Chegando um pouco mais perto dela, ele manteve uma expressão séria e então disse novamente para ela, "bem, aparentemente esse monstro salvou sua vida, lembra...?"
"Eu sei disso...", ela respondeu corajosamente, mantendo uma expressão séria e falando essas palavras para ele com os olhos fixos em seu rosto enquanto os ventos ainda moviam calmamente seu cabelo e seu vestido.
"Mas isso não significa que eu tenha que jogar a cautela ao vento...!", ela disse novamente com sua confiança elevada.
"Eu posso admitir que você me salvou, mas ainda tenho o direito de pensar sobre o que você realmente é...!", ela disse novamente, esticando o corpo para frente e depois voltando à sua posição usual com um desdém no rosto o tempo todo em que falava.
"Muitas pessoas me chamam de monstro, mas poucas conseguem ver a bondade e o amor que residem em meu coração...!", ele disse novamente com as mãos atrás das costas, dando alguns passos para trás enquanto seu olhar ainda estava fixo em Emily.
"Ah, é mesmo...?!", Emily perguntou enquanto dava alguns passos em direção a ele.
Ao alcançá-lo, ela cruzou os braços e os colocou perto do peito com uma expressão séria, um rosto que não mostrava emoções e perguntou a ele, "e sobre seu irmão...?!"
"O que você ouviu sobre mim e meu irmão...?!", ele disse friamente com o olhar fixo nela, sendo movido pela confiança repentina dela, ele precisava saber os rumores que essa bela moça que estava diante dele havia ouvido.
"Disseram que você tentou matá-lo...!", Emily disse enquanto abaixava as mãos e olhava para o chão, caminhando lentamente para trás.
Ele agarrou a mão dela antes que ela desse outro passo, suas mãos quentes nas dela, enviando uma sensação estranha para ambos.
O que estava acontecendo?
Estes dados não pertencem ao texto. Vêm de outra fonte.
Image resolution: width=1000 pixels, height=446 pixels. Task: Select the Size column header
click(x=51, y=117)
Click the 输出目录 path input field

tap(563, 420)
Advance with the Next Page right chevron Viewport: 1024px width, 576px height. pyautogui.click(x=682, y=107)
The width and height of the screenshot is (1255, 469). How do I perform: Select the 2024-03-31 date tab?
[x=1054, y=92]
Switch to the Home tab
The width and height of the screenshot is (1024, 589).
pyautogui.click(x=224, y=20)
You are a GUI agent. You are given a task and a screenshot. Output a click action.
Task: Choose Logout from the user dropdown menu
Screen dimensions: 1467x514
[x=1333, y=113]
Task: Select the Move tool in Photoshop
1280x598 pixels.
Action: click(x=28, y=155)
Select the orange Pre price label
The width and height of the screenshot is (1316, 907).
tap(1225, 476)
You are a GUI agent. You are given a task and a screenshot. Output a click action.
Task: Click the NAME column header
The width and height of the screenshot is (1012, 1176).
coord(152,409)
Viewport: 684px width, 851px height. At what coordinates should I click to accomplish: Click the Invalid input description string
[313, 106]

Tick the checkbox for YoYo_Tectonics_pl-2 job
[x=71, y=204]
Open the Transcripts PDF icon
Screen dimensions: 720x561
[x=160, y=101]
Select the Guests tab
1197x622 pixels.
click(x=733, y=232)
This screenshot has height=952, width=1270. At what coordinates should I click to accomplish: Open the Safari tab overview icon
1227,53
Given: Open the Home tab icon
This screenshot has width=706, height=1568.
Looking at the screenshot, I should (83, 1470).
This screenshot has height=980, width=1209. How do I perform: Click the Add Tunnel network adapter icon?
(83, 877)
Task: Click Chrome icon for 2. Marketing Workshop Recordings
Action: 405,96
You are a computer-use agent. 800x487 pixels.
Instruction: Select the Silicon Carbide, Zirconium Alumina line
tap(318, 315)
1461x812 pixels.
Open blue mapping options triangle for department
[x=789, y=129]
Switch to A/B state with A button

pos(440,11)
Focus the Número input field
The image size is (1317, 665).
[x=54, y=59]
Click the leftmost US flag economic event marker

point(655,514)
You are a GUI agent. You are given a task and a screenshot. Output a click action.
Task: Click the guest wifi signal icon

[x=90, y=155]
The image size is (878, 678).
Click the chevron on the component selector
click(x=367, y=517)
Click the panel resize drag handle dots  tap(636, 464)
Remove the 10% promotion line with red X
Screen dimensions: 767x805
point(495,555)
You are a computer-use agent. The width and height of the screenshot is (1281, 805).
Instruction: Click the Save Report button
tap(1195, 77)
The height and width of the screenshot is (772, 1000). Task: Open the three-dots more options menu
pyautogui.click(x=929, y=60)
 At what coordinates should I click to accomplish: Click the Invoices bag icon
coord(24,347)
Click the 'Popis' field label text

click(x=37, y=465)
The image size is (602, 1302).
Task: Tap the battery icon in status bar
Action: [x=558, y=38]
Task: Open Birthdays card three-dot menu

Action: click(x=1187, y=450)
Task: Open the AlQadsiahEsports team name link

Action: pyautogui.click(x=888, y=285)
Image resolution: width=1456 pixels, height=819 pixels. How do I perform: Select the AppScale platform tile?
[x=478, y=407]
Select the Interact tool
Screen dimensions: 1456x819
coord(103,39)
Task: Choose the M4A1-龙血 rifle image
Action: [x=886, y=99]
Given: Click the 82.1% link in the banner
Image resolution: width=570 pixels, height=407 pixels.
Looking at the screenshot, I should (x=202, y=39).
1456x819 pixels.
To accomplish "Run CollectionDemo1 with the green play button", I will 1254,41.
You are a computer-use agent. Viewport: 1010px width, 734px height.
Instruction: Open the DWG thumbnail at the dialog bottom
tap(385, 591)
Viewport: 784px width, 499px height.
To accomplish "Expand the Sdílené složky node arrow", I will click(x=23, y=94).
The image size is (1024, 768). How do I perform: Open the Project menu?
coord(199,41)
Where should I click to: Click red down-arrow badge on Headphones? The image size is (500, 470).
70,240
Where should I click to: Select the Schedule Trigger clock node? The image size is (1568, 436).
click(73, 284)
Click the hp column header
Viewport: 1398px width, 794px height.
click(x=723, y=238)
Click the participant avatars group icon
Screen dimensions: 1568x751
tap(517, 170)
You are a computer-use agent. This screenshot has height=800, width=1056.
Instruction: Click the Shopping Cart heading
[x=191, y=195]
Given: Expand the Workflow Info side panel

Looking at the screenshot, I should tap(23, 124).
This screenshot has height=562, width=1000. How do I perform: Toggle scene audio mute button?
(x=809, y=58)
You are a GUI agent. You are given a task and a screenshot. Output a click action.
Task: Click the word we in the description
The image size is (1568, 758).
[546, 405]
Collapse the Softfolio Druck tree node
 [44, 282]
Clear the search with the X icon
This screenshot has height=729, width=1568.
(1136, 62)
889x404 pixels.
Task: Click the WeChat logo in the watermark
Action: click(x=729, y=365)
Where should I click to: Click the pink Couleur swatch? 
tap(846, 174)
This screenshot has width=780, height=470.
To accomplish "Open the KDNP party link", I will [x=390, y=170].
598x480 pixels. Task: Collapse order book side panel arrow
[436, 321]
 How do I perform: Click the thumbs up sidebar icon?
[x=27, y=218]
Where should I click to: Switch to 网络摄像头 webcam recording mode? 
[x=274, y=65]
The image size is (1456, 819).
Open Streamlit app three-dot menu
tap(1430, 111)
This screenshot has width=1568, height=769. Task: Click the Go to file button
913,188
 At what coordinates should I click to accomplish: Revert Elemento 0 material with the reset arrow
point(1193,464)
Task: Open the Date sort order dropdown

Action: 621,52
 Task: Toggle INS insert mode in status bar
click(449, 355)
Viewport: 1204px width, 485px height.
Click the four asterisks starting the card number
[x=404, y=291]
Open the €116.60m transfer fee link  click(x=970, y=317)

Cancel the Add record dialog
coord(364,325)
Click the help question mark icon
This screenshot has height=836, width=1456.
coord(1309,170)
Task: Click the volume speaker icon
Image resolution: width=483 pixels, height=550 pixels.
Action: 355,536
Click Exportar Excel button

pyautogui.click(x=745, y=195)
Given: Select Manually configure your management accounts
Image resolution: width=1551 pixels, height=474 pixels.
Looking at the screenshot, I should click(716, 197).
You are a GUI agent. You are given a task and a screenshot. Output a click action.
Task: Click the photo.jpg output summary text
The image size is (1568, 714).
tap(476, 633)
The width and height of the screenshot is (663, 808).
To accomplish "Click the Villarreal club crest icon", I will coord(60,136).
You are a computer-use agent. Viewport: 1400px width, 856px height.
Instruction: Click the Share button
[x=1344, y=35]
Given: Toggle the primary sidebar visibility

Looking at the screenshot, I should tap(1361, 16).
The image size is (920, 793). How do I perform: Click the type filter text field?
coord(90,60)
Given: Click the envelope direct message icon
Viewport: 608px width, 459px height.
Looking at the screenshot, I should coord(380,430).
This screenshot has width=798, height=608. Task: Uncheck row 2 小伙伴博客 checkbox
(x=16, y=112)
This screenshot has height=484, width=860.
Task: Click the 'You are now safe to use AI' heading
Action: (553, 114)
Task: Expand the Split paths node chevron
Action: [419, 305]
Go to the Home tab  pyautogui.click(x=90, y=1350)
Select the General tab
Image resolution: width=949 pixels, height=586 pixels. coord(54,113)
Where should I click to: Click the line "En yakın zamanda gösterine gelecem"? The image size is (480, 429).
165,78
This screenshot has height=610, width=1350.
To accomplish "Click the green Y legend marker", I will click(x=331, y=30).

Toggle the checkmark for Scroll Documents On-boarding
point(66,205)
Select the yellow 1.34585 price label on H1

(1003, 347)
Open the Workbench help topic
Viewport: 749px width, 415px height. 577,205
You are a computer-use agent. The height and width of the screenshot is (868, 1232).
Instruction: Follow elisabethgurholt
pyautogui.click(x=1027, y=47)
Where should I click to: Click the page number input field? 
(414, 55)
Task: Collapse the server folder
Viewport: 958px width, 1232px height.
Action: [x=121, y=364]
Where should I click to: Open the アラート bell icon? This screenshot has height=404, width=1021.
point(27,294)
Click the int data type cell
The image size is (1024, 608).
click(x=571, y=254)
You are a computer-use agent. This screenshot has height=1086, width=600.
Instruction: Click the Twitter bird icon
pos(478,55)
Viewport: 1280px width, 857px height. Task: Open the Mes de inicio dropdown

Ele nunca havia sentido esse tipo de sensação antes, nunca havia se sentido tão enfraquecido em seu coração antes, nunca havia sido derrotado por suas emoções, porque elas eram sua força a cada segundo que vivia na Terra.
Mas por que isso era tão estranho? Ele tinha essa conexão, esse desejo de deixar sua dor e frustração sair para essa moça que conheceu há poucos minutos, esse desejo de contar a ela tudo o que já enfrentou durante sua vida.
Ela levantou os olhos lentamente, encontrando o olhar desse homem que a encarava com algo que parecia ser emocional em algum momento, suas mãos eram quentes e reconfortantes, e seus olhos eram perfeitos e calmos, ao contrário das vezes anteriores em que ela os olhou.
"Posso explicar tudo para você...? Prometa que me dará uma chance...!", ele perguntou suavemente com um aperto firme, mas caloroso, em suas mãos, e ainda olhando para ela, ele observou enquanto ela assentia lentamente, com a luz da lua brilhando sobre ambos.